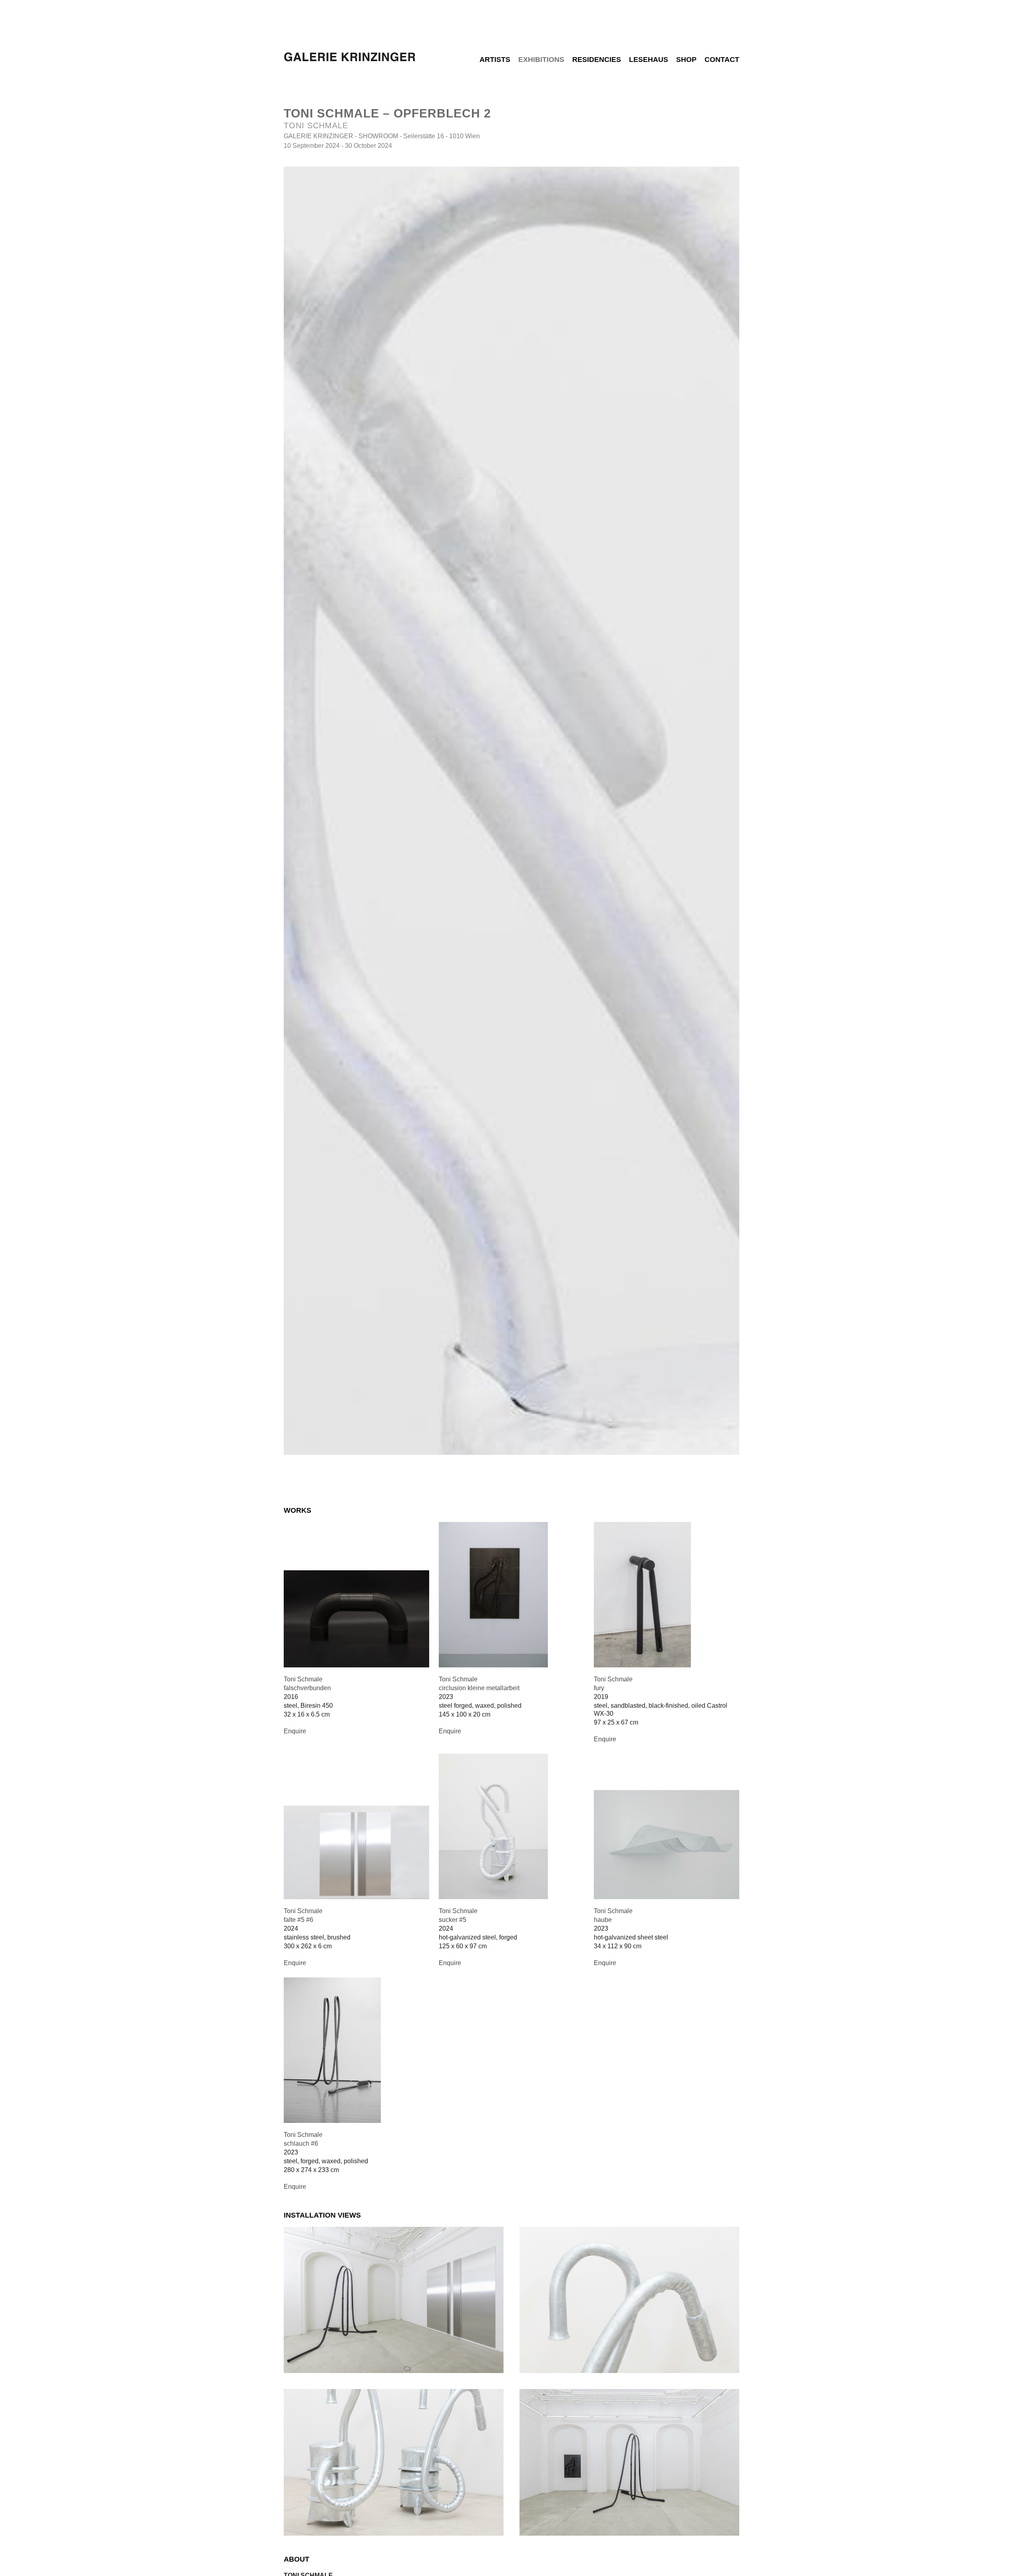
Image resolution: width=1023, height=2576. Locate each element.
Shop (686, 60)
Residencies (596, 60)
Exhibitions (541, 60)
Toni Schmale (316, 125)
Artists (495, 60)
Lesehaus (648, 60)
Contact (722, 60)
---
Return every record above exactly as written, but drop the pictures.

Image resolution: width=1023, height=2576. Locate each element.
Shop (686, 60)
Residencies (596, 60)
Exhibitions (541, 60)
Toni Schmale (316, 125)
Artists (495, 60)
Lesehaus (648, 60)
Contact (722, 60)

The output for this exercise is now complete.